I once conducted a dramatic experiment for a BBC TV programme on chemistry
I once conducted a dramatic experiment for a BBC TV programme on chemistry. I burned sodium in chlorine, and ate the resulting salt. The clip is still in the BBC archives - nobody dare repeat the experiment. It surprised me that the sodium did not ignite spontaneously in the chlorine. I had to put the sodium in a deflagrating spoon, hold it in a Bunsen burner to light the sodium, then transfer the spoon with its flaming sodium to a flask of chlorine gas. For some reason, sodium at room temperature does not realise that it can react with chlorine. Only at a high temperature does it sense that it can combine so advantageously.
The conventional argument is that a hot reaction goes faster because more molecules (a larger Arrhenius proportion) can reach the energetically excited reaction state. Yet I like to think that the molecules have some personal view of which reaction state to choose. They like potential ignitions and explosions.

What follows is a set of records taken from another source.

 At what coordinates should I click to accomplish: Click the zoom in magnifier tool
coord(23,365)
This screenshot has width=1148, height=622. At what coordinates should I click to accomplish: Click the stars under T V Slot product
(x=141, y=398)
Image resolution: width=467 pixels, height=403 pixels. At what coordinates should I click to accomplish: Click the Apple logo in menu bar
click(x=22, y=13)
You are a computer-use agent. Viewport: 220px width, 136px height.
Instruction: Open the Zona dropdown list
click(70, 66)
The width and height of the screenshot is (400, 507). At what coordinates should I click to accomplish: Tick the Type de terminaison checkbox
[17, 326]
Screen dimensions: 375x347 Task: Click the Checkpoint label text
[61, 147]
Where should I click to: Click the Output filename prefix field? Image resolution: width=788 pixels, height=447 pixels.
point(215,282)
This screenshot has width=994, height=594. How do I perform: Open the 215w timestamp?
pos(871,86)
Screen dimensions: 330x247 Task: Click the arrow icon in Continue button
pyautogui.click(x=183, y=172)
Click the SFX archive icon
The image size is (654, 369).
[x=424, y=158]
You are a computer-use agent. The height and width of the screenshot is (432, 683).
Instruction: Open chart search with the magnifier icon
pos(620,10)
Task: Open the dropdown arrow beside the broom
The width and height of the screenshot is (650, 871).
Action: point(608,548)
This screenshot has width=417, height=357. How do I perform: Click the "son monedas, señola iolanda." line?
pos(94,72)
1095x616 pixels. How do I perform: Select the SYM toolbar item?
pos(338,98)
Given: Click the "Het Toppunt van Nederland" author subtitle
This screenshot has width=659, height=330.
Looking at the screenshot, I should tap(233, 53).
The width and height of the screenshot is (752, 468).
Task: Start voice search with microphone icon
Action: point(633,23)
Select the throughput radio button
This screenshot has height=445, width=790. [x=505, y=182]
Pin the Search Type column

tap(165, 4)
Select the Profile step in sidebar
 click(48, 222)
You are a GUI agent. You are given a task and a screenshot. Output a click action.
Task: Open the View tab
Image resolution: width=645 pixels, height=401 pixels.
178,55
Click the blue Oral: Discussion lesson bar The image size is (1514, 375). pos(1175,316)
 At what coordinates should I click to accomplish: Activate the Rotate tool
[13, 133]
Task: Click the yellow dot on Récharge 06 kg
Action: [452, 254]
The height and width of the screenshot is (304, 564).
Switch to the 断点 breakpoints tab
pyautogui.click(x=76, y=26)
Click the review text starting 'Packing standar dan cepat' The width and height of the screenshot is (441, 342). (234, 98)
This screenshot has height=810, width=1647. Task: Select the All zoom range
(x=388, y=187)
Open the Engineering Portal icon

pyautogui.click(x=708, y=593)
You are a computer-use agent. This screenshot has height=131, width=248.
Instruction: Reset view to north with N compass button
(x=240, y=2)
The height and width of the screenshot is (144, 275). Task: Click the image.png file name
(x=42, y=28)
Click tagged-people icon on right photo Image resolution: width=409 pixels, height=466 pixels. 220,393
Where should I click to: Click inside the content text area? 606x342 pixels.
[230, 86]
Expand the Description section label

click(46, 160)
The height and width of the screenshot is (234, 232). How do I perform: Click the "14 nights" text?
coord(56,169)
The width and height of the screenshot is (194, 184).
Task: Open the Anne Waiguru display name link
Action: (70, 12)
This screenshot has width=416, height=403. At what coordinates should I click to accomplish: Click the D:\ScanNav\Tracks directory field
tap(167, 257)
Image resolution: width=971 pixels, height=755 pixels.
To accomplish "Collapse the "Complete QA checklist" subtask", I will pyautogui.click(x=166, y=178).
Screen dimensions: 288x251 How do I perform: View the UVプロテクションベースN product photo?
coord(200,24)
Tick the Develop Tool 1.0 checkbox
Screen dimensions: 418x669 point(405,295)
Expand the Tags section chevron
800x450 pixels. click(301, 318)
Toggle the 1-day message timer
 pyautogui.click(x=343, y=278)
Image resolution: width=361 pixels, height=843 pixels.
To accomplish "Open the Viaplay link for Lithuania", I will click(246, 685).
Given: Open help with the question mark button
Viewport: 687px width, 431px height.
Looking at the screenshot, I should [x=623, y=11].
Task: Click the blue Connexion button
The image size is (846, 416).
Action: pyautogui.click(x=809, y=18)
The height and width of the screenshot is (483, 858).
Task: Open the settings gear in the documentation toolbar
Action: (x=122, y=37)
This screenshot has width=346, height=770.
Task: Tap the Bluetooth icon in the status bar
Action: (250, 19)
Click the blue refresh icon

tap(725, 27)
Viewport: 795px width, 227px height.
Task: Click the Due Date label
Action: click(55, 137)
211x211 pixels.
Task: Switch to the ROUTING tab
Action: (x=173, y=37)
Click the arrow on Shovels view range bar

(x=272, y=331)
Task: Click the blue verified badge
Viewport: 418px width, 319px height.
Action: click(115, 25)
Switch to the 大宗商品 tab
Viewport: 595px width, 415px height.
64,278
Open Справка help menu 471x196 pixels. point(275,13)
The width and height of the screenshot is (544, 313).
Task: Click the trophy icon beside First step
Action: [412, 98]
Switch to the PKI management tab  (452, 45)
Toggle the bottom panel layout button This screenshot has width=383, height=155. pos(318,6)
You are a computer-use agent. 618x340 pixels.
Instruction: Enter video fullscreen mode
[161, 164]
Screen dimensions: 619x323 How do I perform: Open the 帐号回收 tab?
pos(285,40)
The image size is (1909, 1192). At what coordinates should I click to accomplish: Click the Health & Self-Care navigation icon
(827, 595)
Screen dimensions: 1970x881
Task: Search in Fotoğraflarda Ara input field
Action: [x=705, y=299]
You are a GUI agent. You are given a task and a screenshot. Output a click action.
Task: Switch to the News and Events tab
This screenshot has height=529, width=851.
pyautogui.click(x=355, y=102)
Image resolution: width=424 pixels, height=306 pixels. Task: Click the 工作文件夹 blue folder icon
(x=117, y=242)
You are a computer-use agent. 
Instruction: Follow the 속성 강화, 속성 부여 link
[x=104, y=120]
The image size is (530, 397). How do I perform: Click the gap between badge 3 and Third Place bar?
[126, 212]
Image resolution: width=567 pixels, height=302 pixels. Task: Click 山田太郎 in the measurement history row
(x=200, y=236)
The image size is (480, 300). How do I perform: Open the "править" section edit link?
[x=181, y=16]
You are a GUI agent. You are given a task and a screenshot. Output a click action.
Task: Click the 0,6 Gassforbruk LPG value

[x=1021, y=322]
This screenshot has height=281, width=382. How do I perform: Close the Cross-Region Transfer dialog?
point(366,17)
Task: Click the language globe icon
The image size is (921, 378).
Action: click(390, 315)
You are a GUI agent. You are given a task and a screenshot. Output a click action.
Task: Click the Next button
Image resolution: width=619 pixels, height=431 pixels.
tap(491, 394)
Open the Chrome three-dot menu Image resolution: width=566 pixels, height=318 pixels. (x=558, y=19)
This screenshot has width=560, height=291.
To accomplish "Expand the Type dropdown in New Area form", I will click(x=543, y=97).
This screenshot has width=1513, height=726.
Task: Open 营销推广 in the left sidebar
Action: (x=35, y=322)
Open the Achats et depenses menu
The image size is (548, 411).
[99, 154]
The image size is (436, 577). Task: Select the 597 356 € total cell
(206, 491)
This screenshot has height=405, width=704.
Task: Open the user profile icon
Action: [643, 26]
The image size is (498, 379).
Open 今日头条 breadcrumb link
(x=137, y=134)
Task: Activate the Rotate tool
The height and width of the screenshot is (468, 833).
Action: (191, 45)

Consider that dangerous explosive, nitrogen trichloride. A single molecule would have to explode as NCl3 → N + Cl2 + Cl. You would need lots of energy to create two single atoms, and the reaction would not be very attractive. But suppose two molecules came close enough. They could react together as 2NCl3 → N2 + 3Cl2. With no single atoms, this reaction would be strongly exothermic: a good explosion.
So consider a dilute solution of nitrogen trichloride at some elevated temperature. Single molecules in solution would still be stable. Only when two molecules collided, or got close enough together, could they enjoy a mutual explosion.
Accordingly, a dilute hot solution of nitrogen trichloride should emit monochromatic radiation at a definite rate. The frequency of that radiation would correspond to the energy released by a two-molecule explosion; its intensity would depend on the collision rate of the trichloride molecules.Nitrogen trichloride molecules only think about exploding when they get hot. They then ’want to react’, as did my sodium. At a low temperature they ’do not want to react’. So I muse that enough cold quenches the molecular imagination.
The Simplon Tunnel was blasted through the Alps by a highly cunning explosive - each charge was simply a stick of charcoal dipped in liquid oxygen. Like a sponge, the charcoal soaked up the oxygen. If the detonator failed to set the stick off, you waited a few hours for the liquid oxygen to evaporate. The charcoal stayed behind; it was harmless and you could remove it.
The detonator was invented by that genius Nobel. It is usually metallic - mercuric fulminate [Hg(ONC)2], or lead azide [PbN6]. It can be fired electrically or mechanically and makes a small, sharp explosion which sets off the main charge. Perhaps at some suitably low temperature - probably a lot lower than that of liquid oxygen - even detonators ’do not want to react’ and become stable solid objects. I reckon that every potentially explosive molecule needs to see the advantage of exploding, and needs to be a bit warm.
My ultimate dream is N6. This hexagonal molecule would be stabilised by resonance, like benzene or pyridine; but it does not exist. In some way N6 must be aware of the great energetic advantage of exploding to 3N2. Maybe at a low enough temperature, it would not feel that way, and you could make it.
The thermal cunning of the Simplon Tunnel explosive reminds me of a masterpiece of large-scale cryogenics, the liquid-oxygen liquid-hydrogen rocket. Liquid hydrogen boils at -253?C, whereas liquid oxygen freezes at -183?C. You have to stop the liquid hydrogen freezing the liquid oxygen solid. Accordingly, I imagine a cunning cryogenic explosive, rather like the Simplon Tunnel combination. It is simply a solid oxygen sponge with its interstices loaded up with liquid hydrogen. Has anyone ever made a solid oxygen sponge?